Supplement to the Proxy Statement
for the Special Meeting of Shareholders
to be held on Friday, November 16, 2018

 

This supplement, dated October 12, 2018, amends and supplements the definitive proxy statement of Ocwen Financial Corporation (“we” or the “Company”), dated September 24, 2018 (the “proxy statement”), and is being furnished to you in connection with the solicitation of proxies by the Board of Directors of the Company for use at our Special Meeting of Shareholders (the “Special Meeting”) and at any postponement or adjournment of the Special Meeting.

 

The purpose of this filing is to update disclosure in the proxy statement relating to the “broker non-vote” voting rules that apply to the “Adjournment Proposal – To permit the adjournment of the Special Meeting, if necessary, to solicit additional proxies in the event that there are insufficient shares present, in person or by proxy, voting in favor of the Protective Amendment” in the proxy statement (the “Adjournment Proposal”).

 

THE PROXY STATEMENT CONTAINS IMPORTANT INFORMATION AND THIS SUPPLEMENT SHOULD BE READ IN CONJUNCTION WITH THE PROXY STATEMENT.

 

Background

 

If you are a beneficial owner of shares held in street name, you are considered the beneficial owner of the shares, and your shares may be voted at the Special Meeting only by the brokerage firm, bank, broker-dealer or similar organization (collectively, “Broker”) that holds your shares. As a beneficial owner, you have the right to instruct your Broker how to vote your shares.
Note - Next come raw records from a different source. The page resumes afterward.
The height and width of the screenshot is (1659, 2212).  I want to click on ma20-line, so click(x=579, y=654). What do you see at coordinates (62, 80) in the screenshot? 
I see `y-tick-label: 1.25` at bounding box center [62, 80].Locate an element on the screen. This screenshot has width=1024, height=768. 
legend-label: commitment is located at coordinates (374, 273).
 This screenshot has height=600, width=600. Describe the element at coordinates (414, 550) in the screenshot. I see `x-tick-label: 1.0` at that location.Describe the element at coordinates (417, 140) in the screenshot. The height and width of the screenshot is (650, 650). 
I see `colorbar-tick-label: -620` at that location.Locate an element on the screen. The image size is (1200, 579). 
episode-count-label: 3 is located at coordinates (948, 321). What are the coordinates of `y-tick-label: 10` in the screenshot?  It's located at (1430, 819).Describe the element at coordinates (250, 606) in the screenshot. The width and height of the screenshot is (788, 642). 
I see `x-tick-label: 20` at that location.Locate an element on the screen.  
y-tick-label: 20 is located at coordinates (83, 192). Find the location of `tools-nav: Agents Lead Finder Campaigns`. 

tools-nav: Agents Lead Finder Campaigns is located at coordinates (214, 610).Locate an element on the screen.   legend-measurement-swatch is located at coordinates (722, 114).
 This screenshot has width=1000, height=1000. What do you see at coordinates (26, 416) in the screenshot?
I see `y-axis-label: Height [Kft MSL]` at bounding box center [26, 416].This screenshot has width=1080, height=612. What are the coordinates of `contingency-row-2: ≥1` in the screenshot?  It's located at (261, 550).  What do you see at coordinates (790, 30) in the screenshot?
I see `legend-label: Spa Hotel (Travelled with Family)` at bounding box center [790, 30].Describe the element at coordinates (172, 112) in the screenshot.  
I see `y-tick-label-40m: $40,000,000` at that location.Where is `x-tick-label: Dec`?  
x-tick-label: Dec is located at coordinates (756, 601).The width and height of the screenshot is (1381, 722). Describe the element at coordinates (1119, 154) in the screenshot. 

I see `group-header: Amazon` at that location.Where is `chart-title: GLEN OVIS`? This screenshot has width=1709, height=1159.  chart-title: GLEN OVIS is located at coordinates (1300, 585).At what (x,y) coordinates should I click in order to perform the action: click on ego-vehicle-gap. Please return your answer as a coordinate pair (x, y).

If you hold your shares in street name through a brokerage account and you do not submit instructions to your Broker about how your shares are to be voted, one of two things can happen depending on the type of proposal. If the proposal involves a “routine” matter, then the rules of the New York Stock Exchange provide Brokers discretionary authority to vote your shares even if you do not provide instructions. If, however, the proposal involves a “non-routine” matter, then Brokers are not permitted to vote your shares without instructions from you, and your shares will constitute “broker non-votes.” For proposals that require the approval of a majority of shares outstanding, a broker non-vote has the same effect as a vote against the proposal. For proposals that require the approval of a majority of votes cast, a broker non-vote has no effect on the outcome of the proposal.

 

Classification of the Adjournment Proposal as a “Non-Routine” Matter

 

We have been advised that the New York Stock Exchange has classified the Adjournment Proposal as a “non-routine” matter, meaning that a Broker may not vote on this matter without instructions from beneficial owners. As a result, if you are a beneficial owner and you do not submit instructions to your Broker about how your shares are to be voted in respect of the Adjournment Proposal, your shares will constitute “broker non-votes,” which will have no effect on the outcome of the proposal.

 

Except as specifically supplemented by the information contained herein, all information set forth in the proxy statement remains unchanged. From and after the date of this supplement, all references to the “proxy statement” are to the proxy statement as supplemented hereby.

 

Your vote is very important. We encourage you to vote in one of the manners described in the proxy statement, even if you plan to attend the special meeting. This will not prevent you from voting in person, but will ensure that your vote is counted if you are unable to attend.